RECHTBANK ZWOLLE - LELYSTAD
Sector Strafrecht - Meervoudige Strafkamer
Parketnummers : 07.651118-11, 07.651103-11
Uitspraak: 22 november 2011
(Verdachte),
geboren op (Geboortedatum) te (Geboorteplaats),
verblijvende te (Adres).
Het onderzoek ter terechtzitting heeft plaatsgevonden op 8 november 2011. De verdachte is verschenen, bijgestaan door mr. A.J. ter Wee, advocaat te Zwolle.

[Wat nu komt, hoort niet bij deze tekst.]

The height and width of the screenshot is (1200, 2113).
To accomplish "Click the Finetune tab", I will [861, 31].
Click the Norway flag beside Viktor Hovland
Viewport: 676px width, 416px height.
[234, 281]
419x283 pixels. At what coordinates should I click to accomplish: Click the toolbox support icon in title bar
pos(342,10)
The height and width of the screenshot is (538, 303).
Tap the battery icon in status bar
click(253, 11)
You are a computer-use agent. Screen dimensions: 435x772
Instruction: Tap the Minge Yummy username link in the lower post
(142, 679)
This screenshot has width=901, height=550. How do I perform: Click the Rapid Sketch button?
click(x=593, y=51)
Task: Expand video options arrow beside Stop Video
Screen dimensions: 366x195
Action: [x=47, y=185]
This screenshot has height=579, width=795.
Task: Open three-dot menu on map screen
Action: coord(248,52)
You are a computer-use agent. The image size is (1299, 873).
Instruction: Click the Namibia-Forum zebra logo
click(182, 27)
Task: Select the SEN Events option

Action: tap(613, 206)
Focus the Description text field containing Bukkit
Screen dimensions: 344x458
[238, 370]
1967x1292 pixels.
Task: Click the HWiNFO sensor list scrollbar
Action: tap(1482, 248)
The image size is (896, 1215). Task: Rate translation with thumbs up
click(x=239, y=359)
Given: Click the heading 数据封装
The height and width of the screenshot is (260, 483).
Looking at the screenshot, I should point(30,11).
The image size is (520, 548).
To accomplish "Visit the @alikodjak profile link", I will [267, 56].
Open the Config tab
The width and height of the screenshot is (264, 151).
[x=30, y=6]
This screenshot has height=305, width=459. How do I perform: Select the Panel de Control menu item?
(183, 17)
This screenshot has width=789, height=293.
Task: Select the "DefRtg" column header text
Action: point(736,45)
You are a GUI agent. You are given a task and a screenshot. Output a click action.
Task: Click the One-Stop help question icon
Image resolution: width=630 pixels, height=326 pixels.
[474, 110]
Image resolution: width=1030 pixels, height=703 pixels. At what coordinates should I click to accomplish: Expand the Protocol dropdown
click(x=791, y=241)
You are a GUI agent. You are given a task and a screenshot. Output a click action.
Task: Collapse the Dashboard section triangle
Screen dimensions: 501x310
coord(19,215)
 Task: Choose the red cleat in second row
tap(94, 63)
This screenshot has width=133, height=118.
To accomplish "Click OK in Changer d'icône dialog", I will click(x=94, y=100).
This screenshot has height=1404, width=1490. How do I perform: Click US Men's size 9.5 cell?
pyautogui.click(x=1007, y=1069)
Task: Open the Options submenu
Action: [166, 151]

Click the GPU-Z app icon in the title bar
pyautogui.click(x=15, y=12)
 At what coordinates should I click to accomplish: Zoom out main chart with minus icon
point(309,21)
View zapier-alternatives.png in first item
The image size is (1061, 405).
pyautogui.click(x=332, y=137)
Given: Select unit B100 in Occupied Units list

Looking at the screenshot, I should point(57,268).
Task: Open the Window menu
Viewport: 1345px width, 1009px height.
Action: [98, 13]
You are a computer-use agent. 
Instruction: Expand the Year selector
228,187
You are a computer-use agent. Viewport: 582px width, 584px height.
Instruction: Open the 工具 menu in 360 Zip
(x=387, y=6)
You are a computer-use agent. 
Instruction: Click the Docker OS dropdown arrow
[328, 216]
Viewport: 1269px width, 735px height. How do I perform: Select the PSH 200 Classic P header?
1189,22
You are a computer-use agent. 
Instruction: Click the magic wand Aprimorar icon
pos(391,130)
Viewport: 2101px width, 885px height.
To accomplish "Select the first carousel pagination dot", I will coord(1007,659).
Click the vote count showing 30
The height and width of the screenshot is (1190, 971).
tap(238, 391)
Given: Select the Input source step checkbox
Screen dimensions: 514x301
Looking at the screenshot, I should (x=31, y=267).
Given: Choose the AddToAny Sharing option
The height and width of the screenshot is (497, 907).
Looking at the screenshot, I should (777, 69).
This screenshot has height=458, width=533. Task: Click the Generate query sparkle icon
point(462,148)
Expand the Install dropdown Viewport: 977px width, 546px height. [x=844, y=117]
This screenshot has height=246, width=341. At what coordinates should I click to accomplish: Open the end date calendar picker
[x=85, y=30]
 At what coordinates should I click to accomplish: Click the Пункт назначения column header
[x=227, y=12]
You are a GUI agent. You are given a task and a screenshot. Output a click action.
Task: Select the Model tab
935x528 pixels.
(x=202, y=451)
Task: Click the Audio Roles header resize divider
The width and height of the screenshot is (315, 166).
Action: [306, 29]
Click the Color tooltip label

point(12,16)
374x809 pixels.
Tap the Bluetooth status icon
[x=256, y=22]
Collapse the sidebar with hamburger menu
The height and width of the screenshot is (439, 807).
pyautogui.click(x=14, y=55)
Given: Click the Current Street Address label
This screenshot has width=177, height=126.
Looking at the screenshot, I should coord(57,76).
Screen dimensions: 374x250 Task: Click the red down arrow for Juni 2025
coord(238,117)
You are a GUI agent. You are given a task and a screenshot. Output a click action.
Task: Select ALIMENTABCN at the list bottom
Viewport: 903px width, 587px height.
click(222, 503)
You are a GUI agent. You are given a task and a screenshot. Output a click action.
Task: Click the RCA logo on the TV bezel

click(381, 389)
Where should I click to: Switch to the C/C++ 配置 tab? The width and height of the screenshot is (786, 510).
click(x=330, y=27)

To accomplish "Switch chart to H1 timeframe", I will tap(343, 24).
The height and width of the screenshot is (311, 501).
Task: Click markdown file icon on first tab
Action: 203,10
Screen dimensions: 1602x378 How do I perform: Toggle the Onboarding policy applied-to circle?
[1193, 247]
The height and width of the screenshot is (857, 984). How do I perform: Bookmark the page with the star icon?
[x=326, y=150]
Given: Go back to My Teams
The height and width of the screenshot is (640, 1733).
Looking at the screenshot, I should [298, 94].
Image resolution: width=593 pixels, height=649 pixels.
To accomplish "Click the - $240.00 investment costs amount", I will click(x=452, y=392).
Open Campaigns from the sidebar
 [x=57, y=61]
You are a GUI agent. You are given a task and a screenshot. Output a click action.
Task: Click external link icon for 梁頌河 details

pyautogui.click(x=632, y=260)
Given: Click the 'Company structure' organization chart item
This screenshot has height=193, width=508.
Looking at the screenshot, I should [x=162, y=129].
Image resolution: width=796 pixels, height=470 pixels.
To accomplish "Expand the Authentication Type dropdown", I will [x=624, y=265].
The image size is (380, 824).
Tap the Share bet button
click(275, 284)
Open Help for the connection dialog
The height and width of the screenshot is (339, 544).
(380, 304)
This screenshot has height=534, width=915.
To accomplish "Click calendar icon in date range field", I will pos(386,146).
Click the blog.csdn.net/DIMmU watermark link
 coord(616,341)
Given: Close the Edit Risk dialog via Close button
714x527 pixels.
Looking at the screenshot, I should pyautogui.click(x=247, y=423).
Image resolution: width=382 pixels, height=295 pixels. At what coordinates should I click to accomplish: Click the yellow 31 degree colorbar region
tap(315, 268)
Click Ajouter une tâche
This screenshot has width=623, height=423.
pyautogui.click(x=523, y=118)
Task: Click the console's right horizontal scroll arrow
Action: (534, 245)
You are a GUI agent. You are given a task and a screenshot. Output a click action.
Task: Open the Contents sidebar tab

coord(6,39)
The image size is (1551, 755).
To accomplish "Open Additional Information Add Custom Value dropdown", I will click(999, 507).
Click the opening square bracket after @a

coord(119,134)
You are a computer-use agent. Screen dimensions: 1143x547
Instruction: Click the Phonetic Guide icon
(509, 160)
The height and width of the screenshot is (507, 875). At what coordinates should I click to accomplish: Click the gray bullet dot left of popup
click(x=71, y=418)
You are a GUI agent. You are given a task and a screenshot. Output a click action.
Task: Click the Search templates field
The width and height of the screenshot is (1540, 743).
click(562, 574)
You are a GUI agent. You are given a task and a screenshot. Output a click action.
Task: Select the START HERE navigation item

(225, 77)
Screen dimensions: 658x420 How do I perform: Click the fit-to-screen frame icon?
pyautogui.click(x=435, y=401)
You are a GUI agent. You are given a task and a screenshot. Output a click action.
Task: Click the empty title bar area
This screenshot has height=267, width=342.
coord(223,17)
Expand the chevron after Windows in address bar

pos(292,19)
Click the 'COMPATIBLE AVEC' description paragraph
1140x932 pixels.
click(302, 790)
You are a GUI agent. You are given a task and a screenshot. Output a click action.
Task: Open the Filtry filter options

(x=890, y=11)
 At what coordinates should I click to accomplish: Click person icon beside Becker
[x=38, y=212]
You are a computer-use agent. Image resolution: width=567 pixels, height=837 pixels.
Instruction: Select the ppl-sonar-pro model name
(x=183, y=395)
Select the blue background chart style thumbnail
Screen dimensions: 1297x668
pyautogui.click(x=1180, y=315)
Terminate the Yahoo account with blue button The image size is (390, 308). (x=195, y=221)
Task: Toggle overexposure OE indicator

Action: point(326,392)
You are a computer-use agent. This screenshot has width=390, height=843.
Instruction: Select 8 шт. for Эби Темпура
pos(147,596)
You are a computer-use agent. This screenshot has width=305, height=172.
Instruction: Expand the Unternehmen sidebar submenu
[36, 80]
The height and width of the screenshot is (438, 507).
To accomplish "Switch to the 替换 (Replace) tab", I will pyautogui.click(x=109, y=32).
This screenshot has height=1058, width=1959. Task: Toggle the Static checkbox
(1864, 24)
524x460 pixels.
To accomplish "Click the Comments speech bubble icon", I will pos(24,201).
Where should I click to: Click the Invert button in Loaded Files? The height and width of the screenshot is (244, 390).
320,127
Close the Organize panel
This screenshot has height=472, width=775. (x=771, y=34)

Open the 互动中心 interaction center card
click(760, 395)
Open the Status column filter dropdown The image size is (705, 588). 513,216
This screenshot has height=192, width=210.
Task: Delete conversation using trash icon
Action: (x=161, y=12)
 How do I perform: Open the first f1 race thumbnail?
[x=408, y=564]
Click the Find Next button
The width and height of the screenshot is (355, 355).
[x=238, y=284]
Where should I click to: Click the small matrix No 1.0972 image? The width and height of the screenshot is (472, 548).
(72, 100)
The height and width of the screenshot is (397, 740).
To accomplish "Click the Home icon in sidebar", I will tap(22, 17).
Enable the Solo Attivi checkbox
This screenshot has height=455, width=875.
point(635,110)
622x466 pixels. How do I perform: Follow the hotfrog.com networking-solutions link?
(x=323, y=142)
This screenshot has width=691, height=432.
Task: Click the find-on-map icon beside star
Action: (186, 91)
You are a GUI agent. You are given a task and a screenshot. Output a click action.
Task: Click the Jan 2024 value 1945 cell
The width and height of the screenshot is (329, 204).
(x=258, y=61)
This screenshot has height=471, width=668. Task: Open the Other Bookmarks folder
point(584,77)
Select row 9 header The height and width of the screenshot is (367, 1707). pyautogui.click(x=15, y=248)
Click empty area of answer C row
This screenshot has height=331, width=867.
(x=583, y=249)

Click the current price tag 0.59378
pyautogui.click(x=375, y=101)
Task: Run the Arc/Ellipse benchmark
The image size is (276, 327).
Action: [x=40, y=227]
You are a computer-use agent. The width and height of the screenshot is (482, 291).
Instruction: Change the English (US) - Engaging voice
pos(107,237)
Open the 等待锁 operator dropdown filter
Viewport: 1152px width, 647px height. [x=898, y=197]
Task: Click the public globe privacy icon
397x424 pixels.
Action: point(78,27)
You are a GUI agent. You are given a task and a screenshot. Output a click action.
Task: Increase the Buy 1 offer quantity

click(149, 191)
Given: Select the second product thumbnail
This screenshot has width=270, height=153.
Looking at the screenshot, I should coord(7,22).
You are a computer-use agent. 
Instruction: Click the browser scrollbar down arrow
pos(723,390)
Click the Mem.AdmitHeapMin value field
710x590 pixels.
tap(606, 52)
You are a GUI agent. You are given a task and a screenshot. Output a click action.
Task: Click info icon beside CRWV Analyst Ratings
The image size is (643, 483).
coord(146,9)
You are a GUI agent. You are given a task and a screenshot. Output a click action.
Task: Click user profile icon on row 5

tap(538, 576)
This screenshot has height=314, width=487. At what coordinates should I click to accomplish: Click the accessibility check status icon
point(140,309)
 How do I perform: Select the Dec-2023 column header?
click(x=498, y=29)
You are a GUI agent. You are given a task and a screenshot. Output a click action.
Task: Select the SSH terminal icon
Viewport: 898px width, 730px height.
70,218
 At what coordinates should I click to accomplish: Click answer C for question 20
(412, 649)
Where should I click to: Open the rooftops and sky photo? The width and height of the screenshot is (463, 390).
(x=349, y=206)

De officier van justitie, mr. M.J. van Dijck, heeft ter terechtzitting ter zake het onder 1, 2, 3 en 4 subsidiair ten laste gelegde gevorderd de veroordeling van verdachte tot een gevangenisstraf van 10 maanden waarvan 5 maanden voorwaardelijk met een proeftijd van twee jaren met de bijzondere voorwaarden dat verdachte zich gedurende de proeftijd zal gedragen naar de voorschriften en aanwijzingen te geven door of namens de reclassering en dat hij een klinische behandeling zal ondergaan voor de maximale duur van één jaar.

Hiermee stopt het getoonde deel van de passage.